Since Madeline

Ludwig Bemelman’s Madeline was my first favorite book–or at least the first one I remember as my favorite.  I knew it by heart before I could read. I remember the cadence in my mother’s voice as she read it to me, and my grandmother’s too, and how each of us would have a lilt when we came to the line, “And the smallest one was Madeline.”

It was the sound of the words and the ideas too, that I loved about the book–the crack on the ceiling that had a habit of looking like a rabbit. Or the way all the other girls wished they could get their appendix out too. (Who didn’t want crutches and a cast when they saw the attention a friend got?)

I still love books that do that–bring sound and ideas together in such a way that creates both rhythm and meaning, and ultimately something I connect to, even if I have never been to Paris and have no first hand knowledge of a boarding school.

My grandmother has been gone for 35 years.  But I can still hear voice and the way she would speed up the pace as Miss Clavel, afraid of disaster, ran fast and faster.
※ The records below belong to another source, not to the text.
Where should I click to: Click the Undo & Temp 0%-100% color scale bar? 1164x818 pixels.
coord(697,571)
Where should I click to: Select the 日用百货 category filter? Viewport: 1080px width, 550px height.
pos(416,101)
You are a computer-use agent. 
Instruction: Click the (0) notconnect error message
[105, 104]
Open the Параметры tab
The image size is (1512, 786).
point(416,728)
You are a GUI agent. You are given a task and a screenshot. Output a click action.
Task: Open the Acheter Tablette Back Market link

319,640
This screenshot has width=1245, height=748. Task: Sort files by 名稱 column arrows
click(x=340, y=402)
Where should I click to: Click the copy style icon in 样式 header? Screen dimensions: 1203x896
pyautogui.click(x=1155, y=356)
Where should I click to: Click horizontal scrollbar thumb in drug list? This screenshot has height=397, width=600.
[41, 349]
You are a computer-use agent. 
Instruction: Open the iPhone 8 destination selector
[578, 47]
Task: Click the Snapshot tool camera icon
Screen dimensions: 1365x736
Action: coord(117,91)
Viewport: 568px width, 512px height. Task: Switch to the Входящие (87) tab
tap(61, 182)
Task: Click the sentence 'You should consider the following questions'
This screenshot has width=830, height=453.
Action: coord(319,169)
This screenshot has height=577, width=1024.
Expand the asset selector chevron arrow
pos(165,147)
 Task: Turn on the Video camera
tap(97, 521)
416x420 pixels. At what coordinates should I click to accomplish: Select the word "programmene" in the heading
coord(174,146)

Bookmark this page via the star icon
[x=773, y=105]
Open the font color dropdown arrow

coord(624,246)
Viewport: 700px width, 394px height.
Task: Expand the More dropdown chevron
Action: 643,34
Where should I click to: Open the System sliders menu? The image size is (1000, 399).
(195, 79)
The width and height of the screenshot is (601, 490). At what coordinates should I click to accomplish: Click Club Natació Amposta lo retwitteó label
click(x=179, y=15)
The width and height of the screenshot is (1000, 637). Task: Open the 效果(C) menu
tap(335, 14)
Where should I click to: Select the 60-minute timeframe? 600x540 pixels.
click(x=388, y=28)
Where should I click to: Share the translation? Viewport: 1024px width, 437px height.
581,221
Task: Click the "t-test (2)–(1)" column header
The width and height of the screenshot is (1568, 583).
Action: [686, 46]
And something else familiar was in her voice, too, that I know now (but didn’t know then) was irony. She knew what was coming.

I’m visiting my parents in Maui, and this morning we went to their favorite breakfast place Longhi’s and I asked my mom if she remembered Madeline. She said, “every word,” and we tested my dad, leaving out the last word of each sentence the way she always did for me when I was young.  “To the tiger in the zoo, Madeline just said, ___.”

I have had many favorite books since Madeline, but I still know this one by heart.